The means of how I got to this warm plate of crunchy green asparagus, rice and lentils is not the point (but haven't I intrigued you to want to get chards of garlic in YOUR hair?). I am partial to adding grains to my vegetables, because it keeps me full longer. This very well could suffice as a simple vegetarian entree, but is also a colorful side. I have sung my song of how I adore leftovers, so I put the chilled reminance over some salad greens the next day. The pistou dressed everything perfectly. The ingredients had marinated overnight, and was just as nice cold as it was warm. It made the garlic scented locks seem worth it.

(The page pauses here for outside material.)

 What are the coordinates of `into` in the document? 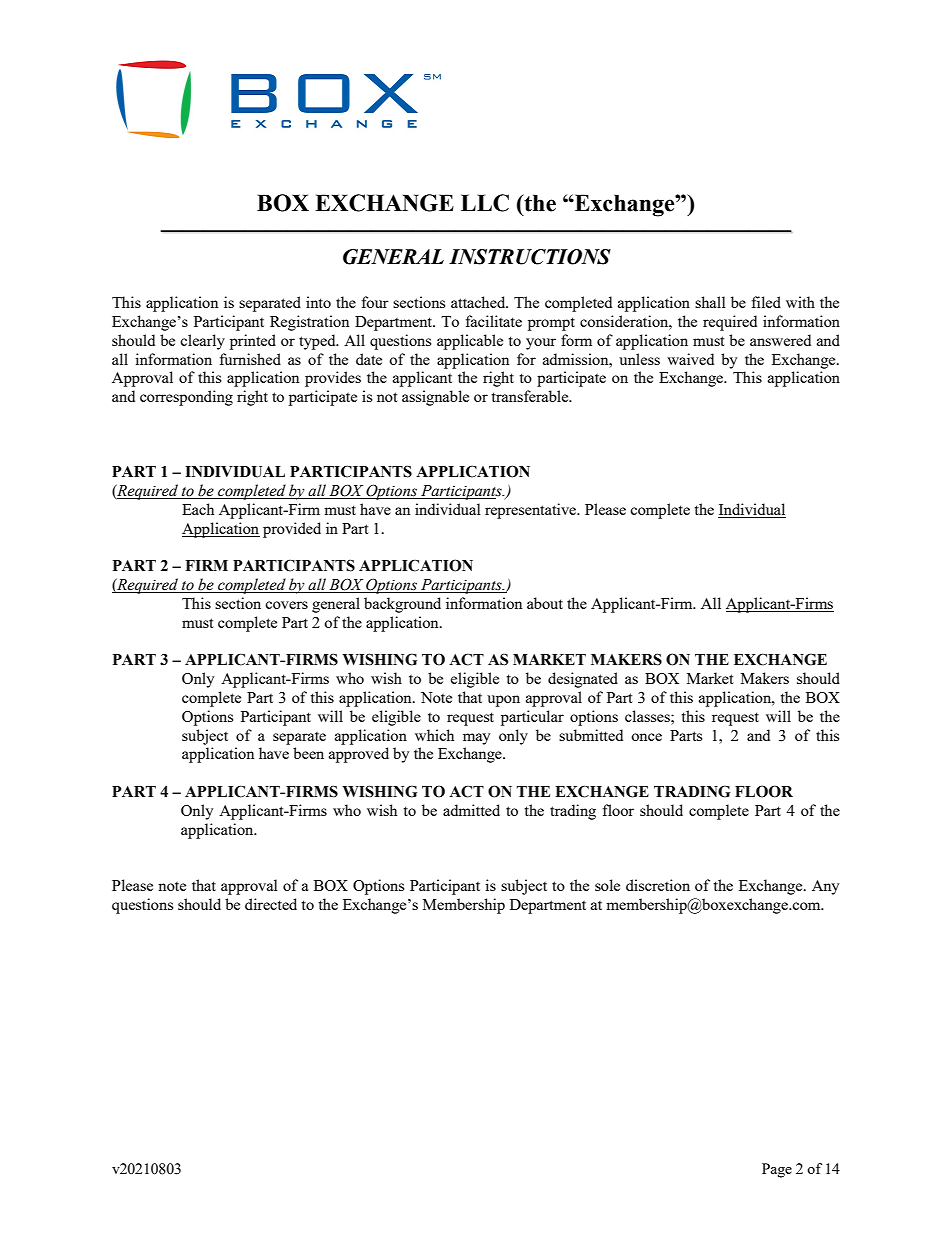 It's located at (318, 302).
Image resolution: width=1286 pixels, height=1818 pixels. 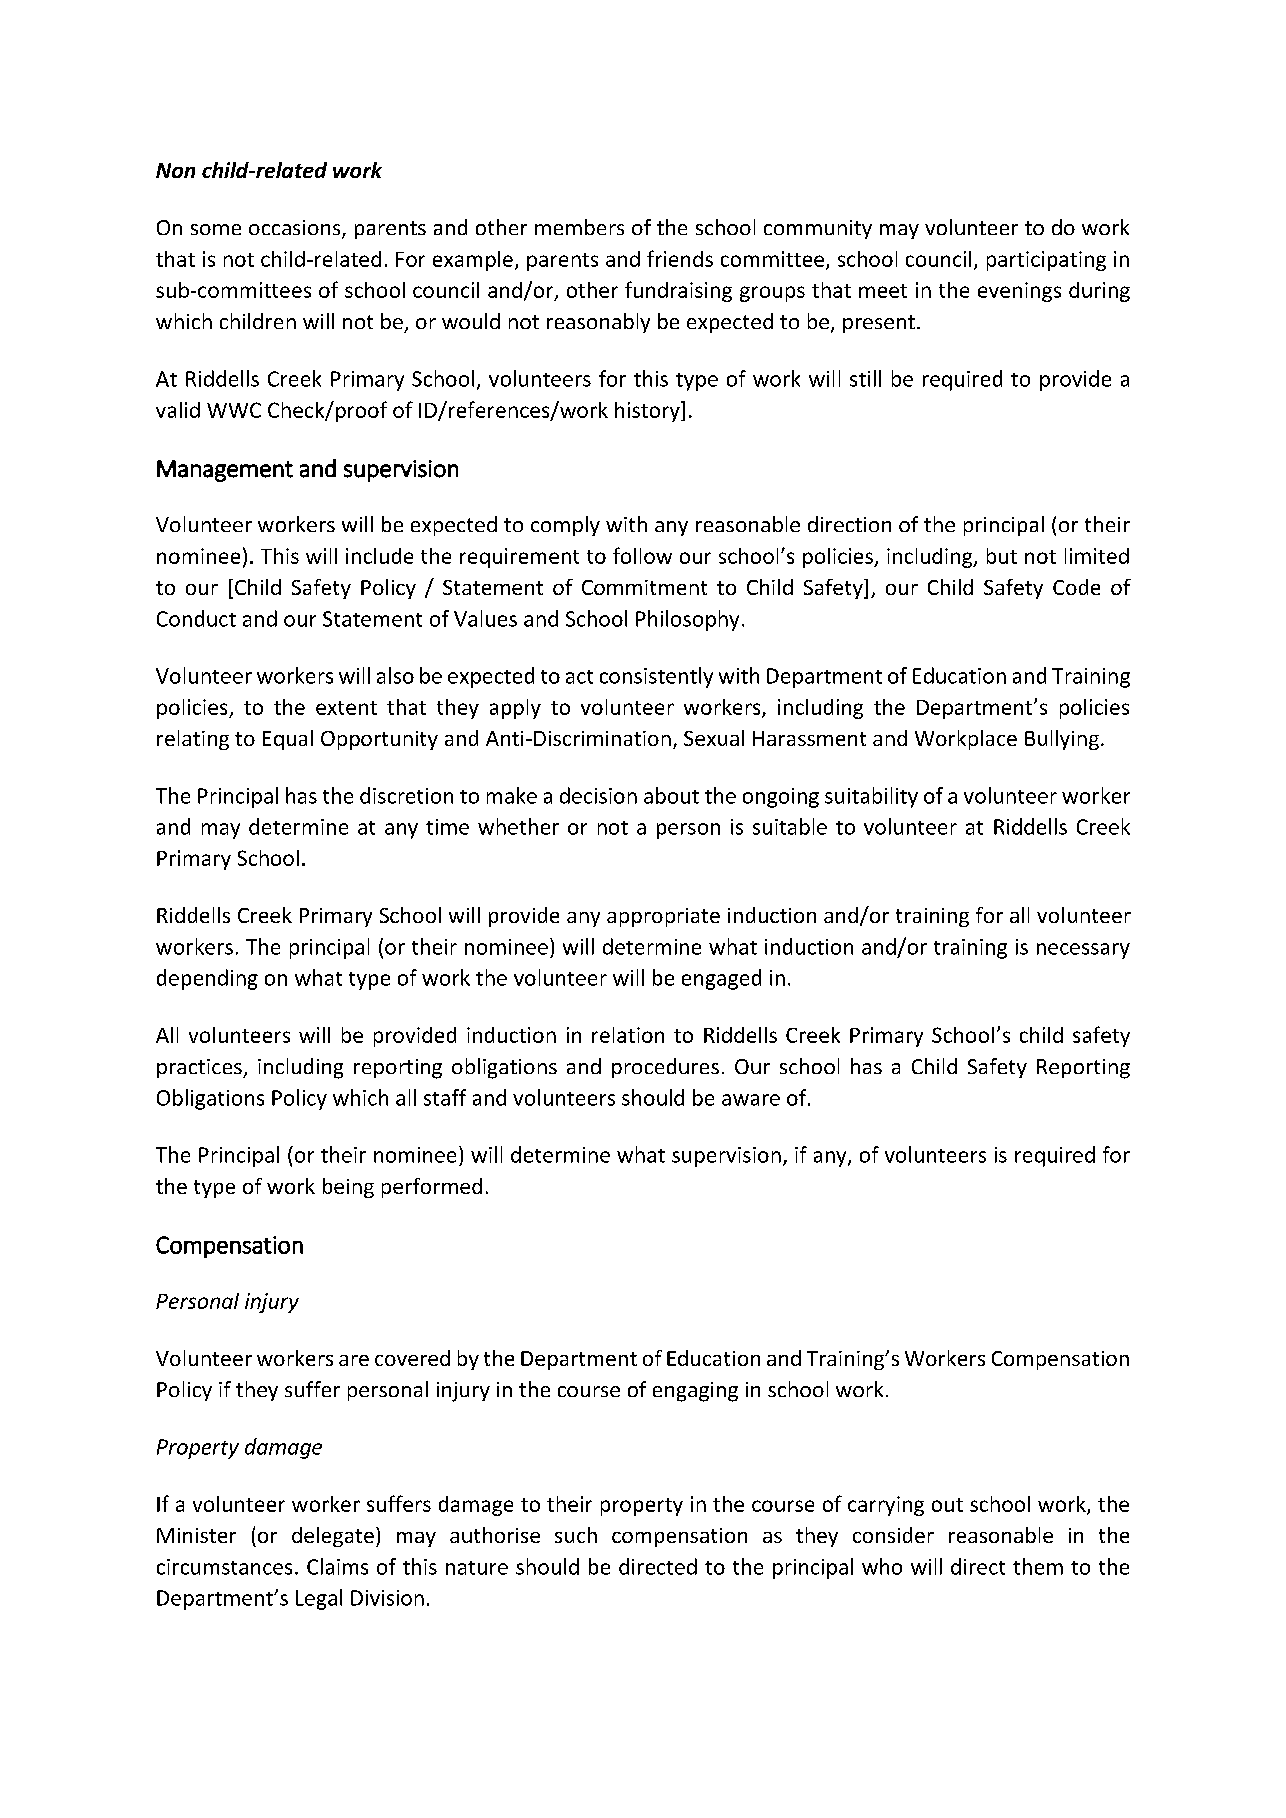 What do you see at coordinates (642, 555) in the screenshot?
I see `follow` at bounding box center [642, 555].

WARM ASPARAGUS SALAD WITH BASIL + MINT PISTOU // Serves 4
I used a pestle and mortar for the pistou, but it would be less hassle in a blender or food processor. To save yourself time, you may purchase pre cooked brown rice in most freezer sections now. Any variety of lentil is fine, cooking times will vary.

2 Cups Cooked Brown Rice
1 1/4 Cup Cooked Lentils (I used Black Beluga Lentils)
1 lb. Asparagus
1/2 Cup Roughly Chopped, Fresh Chives

// BASIL, MINT + WALNUT PISTOU //

2 Cloves Garlic
1 tsp. Sea Salt
1/2 Cup Walnut Pieces
1/3 Cup Fresh Lemon Juice (about one lemon)
1 Cup Fresh Basil Leaves
1/3 Cup Fresh Mint Leaves
1/3 Cup Extra Virgin Olive Oil
Pepper and Red Pepper Flakes to taste

1. In a food processor or blender, add the garlic cloves, salt and walnuts and pulse a few times. Chop or tear the herbs into smaller pieces, and add them to the processor with the lemon juice, pulse until everything is coarsely combined. Add a generous pinch of pepper and red pepper flakes and the extra virgin olive oil. Again, a few more pulses to combine. I like to leave mine a bit chunky.
2. Bring a pot of water to a boil. Cut the asparagus spears on a diagonal, about one inch pieces. Add them to a steamer basket (or to the boiling water, but they will only need about 1.5 minutes here) and steam for about 2.5 minutes. Prepare another bowl of ice water. Remove and add the asparagus to the ice water bath to set their color. After a few minutes, drain completely.
3. Prepare the brown rice and lentils according to instructions. While warm, mix them together in a large bowl. Add the asparagus and a few big dollops of the pistou (amount based on personal preference), and fold gently to coat everything in the sauce. Add the chives, fold again. Garnish with fresh chives.